WORK INSTRUCTION: Write the whole listing out again, word for word.
Top of MATERIAL TO PROCESS
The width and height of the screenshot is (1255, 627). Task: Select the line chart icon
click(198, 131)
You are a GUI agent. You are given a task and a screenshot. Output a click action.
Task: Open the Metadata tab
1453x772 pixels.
Bottom of MATERIAL TO PROCESS
EXERCISE ANSWER:
The width and height of the screenshot is (1255, 627). Task: Select the line chart icon
click(198, 131)
You are a GUI agent. You are given a task and a screenshot. Output a click action.
Task: Open the Metadata tab
1453x772 pixels.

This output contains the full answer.